Data records

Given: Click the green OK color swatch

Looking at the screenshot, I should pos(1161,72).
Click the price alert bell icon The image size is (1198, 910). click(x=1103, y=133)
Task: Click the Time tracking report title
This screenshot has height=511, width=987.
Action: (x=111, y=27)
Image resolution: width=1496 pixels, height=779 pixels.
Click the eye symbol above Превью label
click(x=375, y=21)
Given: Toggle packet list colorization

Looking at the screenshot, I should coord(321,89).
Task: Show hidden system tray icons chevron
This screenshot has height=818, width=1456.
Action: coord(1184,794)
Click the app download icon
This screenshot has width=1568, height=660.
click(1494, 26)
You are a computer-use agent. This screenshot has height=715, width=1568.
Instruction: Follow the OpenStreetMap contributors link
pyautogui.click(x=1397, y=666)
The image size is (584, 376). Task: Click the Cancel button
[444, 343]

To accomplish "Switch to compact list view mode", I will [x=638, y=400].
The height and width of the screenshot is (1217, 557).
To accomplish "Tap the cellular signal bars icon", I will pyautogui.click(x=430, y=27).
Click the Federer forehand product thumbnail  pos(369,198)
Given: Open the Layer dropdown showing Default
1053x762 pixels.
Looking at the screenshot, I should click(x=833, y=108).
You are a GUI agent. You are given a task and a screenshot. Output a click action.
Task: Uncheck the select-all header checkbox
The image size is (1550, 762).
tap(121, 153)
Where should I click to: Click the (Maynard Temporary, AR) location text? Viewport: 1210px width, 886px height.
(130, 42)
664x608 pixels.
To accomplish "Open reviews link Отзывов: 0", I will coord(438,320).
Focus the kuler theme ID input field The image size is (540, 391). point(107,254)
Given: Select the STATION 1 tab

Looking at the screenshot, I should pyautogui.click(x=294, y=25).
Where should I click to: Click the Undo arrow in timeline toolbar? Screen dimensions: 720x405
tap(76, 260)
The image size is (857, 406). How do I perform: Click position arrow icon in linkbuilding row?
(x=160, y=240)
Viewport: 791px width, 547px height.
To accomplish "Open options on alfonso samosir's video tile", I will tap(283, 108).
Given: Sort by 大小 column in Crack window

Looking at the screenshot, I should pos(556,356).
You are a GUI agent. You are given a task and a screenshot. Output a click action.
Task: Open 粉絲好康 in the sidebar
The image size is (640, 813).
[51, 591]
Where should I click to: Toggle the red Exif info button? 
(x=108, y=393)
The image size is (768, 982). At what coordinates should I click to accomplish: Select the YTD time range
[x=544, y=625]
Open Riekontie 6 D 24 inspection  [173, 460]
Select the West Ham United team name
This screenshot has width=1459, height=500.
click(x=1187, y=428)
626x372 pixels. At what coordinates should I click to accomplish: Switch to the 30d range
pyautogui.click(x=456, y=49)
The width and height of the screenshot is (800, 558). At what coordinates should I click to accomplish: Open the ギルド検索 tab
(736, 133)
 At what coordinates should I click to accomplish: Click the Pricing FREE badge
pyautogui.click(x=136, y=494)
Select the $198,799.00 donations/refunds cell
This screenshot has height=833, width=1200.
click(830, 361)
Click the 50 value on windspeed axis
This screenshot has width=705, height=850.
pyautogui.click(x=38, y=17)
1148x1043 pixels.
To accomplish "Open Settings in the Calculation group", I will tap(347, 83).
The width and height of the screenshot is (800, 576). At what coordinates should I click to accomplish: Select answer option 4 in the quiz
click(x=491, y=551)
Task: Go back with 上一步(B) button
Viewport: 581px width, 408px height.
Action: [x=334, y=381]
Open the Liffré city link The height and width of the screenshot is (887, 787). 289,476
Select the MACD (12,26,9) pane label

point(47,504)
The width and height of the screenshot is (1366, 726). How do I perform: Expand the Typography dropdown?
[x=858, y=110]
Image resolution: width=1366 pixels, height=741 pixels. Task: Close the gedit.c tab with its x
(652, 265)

## Task statement
Extract from the records above the lines from the one containing "Given: Sort by 大小 column in Crack window" to the one containing "Select the $198,799.00 donations/refunds cell", both lines included, exactly as they appear and with nothing else.

## Reply to the exercise
Given: Sort by 大小 column in Crack window

Looking at the screenshot, I should pos(556,356).
You are a GUI agent. You are given a task and a screenshot. Output a click action.
Task: Open 粉絲好康 in the sidebar
The image size is (640, 813).
[51, 591]
Where should I click to: Toggle the red Exif info button? 
(x=108, y=393)
The image size is (768, 982). At what coordinates should I click to accomplish: Select the YTD time range
[x=544, y=625]
Open Riekontie 6 D 24 inspection  [173, 460]
Select the West Ham United team name
This screenshot has width=1459, height=500.
click(x=1187, y=428)
626x372 pixels. At what coordinates should I click to accomplish: Switch to the 30d range
pyautogui.click(x=456, y=49)
The width and height of the screenshot is (800, 558). At what coordinates should I click to accomplish: Open the ギルド検索 tab
(736, 133)
 At what coordinates should I click to accomplish: Click the Pricing FREE badge
pyautogui.click(x=136, y=494)
Select the $198,799.00 donations/refunds cell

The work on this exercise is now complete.